Dans ce dossier, une quarantaine de riverains, essentiellement des commerçants, réclament des dommages et intérêts à la Société Régionale Wallonne du Transport (SRWT) et aux entrepreneurs choisis pour réaliser les travaux. Le chantier était programmé à partir de mars 2009 pour durer 1 000 jours et progresser tronçon par tronçon sur les 12 kilomètres de la future antenne. Il s'est étalé sur une période de près de quatre ans et son plan de progression a rapidement été chamboulé.

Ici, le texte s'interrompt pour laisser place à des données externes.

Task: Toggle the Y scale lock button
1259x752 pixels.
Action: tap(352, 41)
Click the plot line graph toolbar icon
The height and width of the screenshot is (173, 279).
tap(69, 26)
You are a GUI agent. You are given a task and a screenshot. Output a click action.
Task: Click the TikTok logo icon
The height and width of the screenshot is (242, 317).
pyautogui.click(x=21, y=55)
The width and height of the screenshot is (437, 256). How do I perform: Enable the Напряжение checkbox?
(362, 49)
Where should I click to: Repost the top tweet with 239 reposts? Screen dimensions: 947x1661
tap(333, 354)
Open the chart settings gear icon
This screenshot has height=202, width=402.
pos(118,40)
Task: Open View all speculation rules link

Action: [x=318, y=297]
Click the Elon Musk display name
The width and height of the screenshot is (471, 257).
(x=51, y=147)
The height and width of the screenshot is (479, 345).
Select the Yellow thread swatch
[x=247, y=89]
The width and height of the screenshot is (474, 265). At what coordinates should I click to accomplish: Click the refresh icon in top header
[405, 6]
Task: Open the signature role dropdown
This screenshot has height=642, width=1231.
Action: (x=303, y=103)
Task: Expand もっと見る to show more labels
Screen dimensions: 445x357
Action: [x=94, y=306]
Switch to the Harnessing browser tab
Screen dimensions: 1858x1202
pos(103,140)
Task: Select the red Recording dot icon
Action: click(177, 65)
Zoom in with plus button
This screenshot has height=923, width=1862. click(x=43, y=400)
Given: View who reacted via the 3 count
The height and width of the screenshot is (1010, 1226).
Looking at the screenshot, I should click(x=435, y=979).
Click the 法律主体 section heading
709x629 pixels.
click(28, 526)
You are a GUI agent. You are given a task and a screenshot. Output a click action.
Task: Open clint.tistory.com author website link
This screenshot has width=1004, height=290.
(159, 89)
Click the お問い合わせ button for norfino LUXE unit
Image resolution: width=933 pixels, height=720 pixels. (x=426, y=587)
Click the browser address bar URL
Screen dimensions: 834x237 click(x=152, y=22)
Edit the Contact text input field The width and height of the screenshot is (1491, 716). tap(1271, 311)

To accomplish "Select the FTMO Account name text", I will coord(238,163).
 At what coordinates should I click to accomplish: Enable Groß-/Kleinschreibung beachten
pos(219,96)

Même si les voiries sur lesquelles l'antenne du métro a été construite n'appartiennent pas à la SRWT, le tribunal a estimé dans son jugement que la société y jouissait d'un droit comparable à celui d'un propriétaire.

Le tribunal s'est en revanche déclaré incapable pour l'heure de juger le caractère excessif ou non du trouble subi par les commerçants. L'expertise en sa possession ne rend compte selon lui que d'éléments comptables très généraux.

Un nouvel expert sera prochainement désigné pour tenter d'estimer le dommage subi par chaque commerçant et d'affiner le lien causal entre les travaux et les baisses de chiffres d'affaires.
Le tribunal a programmé une audience-relais le 26 juin pour définir le contenu des expertises.